** BEGIN Information shown **

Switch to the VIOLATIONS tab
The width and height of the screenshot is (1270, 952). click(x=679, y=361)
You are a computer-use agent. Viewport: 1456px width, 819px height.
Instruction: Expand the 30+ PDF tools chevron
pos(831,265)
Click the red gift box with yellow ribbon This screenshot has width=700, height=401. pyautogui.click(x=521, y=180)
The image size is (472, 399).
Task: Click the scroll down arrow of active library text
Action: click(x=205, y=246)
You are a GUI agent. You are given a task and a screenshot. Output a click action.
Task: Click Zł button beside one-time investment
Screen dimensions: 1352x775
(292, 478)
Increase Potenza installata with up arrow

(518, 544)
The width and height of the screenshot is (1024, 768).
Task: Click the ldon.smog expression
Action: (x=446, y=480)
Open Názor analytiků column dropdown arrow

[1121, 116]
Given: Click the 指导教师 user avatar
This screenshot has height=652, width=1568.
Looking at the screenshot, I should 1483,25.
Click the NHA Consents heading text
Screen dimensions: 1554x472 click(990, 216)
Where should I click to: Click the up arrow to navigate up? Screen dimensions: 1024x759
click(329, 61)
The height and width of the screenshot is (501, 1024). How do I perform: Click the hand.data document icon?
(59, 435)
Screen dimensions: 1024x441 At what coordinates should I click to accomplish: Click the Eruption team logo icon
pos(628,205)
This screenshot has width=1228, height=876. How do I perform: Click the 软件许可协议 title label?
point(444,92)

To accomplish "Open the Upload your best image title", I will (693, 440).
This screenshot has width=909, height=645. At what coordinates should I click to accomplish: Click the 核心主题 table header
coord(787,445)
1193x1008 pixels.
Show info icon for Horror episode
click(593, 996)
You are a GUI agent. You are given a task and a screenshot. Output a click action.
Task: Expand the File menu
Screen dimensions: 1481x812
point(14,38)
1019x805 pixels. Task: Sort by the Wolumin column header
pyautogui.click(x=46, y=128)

** END Information shown **

Rewrite everything from the line containing "Where should I" down to the end of the lines, changing "Screen dimensions" to "Screen size" and leaving all else as it is.

▶ _Result of the task_:
Where should I click to: Click the up arrow to navigate up? Screen size: 1024x759
click(329, 61)
The height and width of the screenshot is (501, 1024). How do I perform: Click the hand.data document icon?
(59, 435)
Screen size: 1024x441 At what coordinates should I click to accomplish: Click the Eruption team logo icon
pos(628,205)
This screenshot has width=1228, height=876. How do I perform: Click the 软件许可协议 title label?
point(444,92)

To accomplish "Open the Upload your best image title", I will (693, 440).
This screenshot has width=909, height=645. At what coordinates should I click to accomplish: Click the 核心主题 table header
coord(787,445)
1193x1008 pixels.
Show info icon for Horror episode
click(593, 996)
You are a GUI agent. You are given a task and a screenshot. Output a click action.
Task: Expand the File menu
Screen size: 1481x812
point(14,38)
1019x805 pixels. Task: Sort by the Wolumin column header
pyautogui.click(x=46, y=128)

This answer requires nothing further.